_The task_
Start at the line with "You are a computer-use agent. The height" in the records below, stop at the line with "has height=546, width=1024.", and return every line in that span exactly, the two end lines included.

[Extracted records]
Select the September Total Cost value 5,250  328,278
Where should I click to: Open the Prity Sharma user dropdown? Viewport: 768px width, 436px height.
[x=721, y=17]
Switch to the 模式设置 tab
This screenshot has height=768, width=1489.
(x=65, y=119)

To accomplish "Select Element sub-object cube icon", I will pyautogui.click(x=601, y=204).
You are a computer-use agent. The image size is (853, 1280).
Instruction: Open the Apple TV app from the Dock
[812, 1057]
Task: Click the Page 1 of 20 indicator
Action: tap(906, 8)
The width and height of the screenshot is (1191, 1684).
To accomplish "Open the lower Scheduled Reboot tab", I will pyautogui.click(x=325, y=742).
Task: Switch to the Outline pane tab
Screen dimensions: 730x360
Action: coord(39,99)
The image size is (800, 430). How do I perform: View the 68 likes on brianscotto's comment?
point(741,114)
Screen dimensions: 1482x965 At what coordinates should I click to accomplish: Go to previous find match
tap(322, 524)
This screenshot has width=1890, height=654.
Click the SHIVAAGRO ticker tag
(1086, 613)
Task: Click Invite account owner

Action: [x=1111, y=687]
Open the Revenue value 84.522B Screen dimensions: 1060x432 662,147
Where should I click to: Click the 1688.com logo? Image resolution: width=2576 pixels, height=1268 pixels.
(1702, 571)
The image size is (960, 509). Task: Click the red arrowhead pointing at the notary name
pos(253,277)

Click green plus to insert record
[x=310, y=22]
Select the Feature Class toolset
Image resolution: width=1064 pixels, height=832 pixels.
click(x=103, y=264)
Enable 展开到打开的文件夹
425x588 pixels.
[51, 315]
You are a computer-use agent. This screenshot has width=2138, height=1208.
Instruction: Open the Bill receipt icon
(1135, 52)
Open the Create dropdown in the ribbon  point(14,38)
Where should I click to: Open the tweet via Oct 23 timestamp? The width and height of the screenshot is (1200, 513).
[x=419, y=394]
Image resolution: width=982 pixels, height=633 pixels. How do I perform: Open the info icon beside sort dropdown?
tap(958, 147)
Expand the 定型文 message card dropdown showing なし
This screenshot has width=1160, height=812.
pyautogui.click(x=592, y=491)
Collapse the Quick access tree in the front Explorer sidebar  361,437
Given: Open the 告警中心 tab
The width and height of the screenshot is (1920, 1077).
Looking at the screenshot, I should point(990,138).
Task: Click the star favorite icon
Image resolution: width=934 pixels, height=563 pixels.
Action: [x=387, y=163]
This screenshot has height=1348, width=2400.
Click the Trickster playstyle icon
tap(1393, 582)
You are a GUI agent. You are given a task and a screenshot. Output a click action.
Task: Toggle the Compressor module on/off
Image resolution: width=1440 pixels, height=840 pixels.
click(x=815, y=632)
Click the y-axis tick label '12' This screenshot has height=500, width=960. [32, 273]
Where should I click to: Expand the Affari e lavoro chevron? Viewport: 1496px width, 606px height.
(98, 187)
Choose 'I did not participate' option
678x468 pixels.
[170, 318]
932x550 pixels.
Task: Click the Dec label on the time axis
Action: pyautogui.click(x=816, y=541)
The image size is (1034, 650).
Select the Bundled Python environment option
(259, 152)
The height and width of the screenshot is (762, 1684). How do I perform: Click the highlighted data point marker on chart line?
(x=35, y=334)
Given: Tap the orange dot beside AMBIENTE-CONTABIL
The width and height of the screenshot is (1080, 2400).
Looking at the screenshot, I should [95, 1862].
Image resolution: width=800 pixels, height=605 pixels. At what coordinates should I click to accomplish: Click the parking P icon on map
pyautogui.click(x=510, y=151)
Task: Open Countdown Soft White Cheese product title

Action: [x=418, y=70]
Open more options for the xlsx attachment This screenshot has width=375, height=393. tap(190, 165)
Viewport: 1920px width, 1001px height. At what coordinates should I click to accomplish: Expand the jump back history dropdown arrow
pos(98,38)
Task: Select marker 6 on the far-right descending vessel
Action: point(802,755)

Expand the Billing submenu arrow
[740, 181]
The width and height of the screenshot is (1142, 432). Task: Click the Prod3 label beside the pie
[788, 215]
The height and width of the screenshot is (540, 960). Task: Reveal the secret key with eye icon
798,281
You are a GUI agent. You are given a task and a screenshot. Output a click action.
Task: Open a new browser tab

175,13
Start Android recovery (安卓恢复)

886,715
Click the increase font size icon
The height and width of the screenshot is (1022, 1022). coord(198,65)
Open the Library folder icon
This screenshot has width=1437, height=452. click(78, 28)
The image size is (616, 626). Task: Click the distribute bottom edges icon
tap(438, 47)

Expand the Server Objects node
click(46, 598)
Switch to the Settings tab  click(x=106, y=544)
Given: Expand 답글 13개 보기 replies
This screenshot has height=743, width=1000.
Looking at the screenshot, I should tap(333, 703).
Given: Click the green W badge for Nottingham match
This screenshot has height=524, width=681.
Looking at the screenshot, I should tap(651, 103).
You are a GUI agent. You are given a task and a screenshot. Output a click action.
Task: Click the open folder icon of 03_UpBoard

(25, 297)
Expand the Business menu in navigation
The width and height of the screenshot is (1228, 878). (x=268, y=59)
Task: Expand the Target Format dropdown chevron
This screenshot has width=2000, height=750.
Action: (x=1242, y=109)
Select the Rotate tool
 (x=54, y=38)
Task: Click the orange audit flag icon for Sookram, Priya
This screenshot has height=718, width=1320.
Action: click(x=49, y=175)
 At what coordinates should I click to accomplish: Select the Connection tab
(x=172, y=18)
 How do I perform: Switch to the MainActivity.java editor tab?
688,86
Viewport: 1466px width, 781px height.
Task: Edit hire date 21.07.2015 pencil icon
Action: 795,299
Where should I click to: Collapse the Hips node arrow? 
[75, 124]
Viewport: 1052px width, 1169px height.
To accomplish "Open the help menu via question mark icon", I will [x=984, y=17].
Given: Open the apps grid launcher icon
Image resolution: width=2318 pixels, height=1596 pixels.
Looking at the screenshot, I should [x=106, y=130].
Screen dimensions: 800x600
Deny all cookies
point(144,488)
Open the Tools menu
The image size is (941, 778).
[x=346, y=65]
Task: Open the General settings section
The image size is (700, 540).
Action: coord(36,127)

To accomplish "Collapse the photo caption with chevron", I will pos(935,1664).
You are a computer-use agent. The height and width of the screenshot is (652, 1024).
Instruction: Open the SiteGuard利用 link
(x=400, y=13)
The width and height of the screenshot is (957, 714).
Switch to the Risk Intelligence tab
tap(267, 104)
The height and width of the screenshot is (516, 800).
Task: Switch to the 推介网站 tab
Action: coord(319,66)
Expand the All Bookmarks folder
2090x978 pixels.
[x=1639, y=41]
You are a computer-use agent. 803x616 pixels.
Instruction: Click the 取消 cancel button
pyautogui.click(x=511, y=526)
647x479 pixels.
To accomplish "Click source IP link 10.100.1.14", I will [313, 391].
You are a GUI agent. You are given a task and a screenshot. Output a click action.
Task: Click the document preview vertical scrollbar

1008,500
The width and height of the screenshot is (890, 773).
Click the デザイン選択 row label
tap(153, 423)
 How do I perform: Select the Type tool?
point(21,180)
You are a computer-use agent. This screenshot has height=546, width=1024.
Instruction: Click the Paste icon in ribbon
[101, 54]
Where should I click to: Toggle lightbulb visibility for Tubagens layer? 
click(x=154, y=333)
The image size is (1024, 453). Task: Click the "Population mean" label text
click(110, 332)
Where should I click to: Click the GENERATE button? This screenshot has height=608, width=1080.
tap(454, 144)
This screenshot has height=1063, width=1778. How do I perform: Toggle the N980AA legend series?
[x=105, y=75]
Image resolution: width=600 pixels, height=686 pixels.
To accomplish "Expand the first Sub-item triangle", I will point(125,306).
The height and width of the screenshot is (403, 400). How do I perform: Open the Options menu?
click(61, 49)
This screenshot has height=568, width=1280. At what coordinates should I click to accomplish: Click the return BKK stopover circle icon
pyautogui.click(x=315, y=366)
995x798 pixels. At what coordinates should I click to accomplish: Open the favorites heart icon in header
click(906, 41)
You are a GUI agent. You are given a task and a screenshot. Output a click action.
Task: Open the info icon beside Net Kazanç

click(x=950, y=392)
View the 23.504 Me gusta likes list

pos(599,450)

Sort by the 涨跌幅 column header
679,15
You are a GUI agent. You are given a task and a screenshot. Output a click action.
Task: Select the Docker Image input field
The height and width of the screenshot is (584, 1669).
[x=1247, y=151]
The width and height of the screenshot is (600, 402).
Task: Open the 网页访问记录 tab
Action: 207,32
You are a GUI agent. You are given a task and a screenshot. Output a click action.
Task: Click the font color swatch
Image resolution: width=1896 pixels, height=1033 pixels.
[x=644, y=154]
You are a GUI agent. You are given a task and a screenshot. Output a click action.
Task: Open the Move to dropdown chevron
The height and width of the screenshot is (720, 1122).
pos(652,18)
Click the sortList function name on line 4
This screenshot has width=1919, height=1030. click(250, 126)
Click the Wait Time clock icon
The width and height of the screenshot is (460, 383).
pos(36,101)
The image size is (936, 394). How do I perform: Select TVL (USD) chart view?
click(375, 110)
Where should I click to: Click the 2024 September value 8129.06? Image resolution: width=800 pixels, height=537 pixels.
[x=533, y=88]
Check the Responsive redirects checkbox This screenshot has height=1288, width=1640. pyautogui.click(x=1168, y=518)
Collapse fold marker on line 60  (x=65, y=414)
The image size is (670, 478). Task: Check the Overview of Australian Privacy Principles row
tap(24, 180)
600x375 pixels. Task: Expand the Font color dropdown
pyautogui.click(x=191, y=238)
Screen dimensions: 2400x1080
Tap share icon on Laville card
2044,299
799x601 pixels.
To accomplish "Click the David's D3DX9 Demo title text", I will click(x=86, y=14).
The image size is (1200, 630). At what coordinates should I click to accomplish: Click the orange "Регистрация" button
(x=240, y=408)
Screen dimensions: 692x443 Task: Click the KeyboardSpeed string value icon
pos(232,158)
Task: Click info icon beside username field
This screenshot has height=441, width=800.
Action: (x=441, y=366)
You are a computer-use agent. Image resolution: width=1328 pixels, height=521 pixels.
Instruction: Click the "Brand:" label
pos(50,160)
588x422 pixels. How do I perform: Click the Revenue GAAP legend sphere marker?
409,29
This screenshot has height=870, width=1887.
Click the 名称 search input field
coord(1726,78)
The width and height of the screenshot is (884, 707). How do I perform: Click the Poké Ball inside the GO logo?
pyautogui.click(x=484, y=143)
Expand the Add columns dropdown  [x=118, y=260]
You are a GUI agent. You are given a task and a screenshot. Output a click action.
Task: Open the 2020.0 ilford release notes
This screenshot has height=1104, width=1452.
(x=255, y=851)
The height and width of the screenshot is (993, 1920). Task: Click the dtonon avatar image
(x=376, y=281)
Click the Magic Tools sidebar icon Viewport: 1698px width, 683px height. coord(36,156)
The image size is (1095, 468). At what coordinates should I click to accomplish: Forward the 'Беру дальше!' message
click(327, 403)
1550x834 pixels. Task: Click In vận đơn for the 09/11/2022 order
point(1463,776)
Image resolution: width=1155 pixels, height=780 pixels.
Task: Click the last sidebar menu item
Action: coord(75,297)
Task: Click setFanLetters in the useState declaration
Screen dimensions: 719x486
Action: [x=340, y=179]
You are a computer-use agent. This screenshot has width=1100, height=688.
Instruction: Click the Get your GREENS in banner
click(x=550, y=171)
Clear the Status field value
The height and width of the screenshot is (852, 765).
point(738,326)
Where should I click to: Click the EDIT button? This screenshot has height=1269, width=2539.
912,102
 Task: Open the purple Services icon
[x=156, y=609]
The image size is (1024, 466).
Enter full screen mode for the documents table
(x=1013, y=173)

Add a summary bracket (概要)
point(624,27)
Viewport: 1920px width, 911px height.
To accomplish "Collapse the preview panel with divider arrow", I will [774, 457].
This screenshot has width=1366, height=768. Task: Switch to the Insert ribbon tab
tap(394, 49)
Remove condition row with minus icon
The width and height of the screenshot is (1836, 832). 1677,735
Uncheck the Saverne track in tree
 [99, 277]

_Output for this exercise_
You are a computer-use agent. The height and width of the screenshot is (652, 1024).
Instruction: Open the SiteGuard利用 link
(x=400, y=13)
The width and height of the screenshot is (957, 714).
Switch to the Risk Intelligence tab
tap(267, 104)
The height and width of the screenshot is (516, 800).
Task: Switch to the 推介网站 tab
Action: coord(319,66)
Expand the All Bookmarks folder
2090x978 pixels.
[x=1639, y=41]
You are a computer-use agent. 803x616 pixels.
Instruction: Click the 取消 cancel button
pyautogui.click(x=511, y=526)
647x479 pixels.
To accomplish "Click source IP link 10.100.1.14", I will [313, 391].
You are a GUI agent. You are given a task and a screenshot. Output a click action.
Task: Click the document preview vertical scrollbar

1008,500
The width and height of the screenshot is (890, 773).
Click the デザイン選択 row label
tap(153, 423)
 How do I perform: Select the Type tool?
point(21,180)
You are a computer-use agent. This screenshot has height=546, width=1024.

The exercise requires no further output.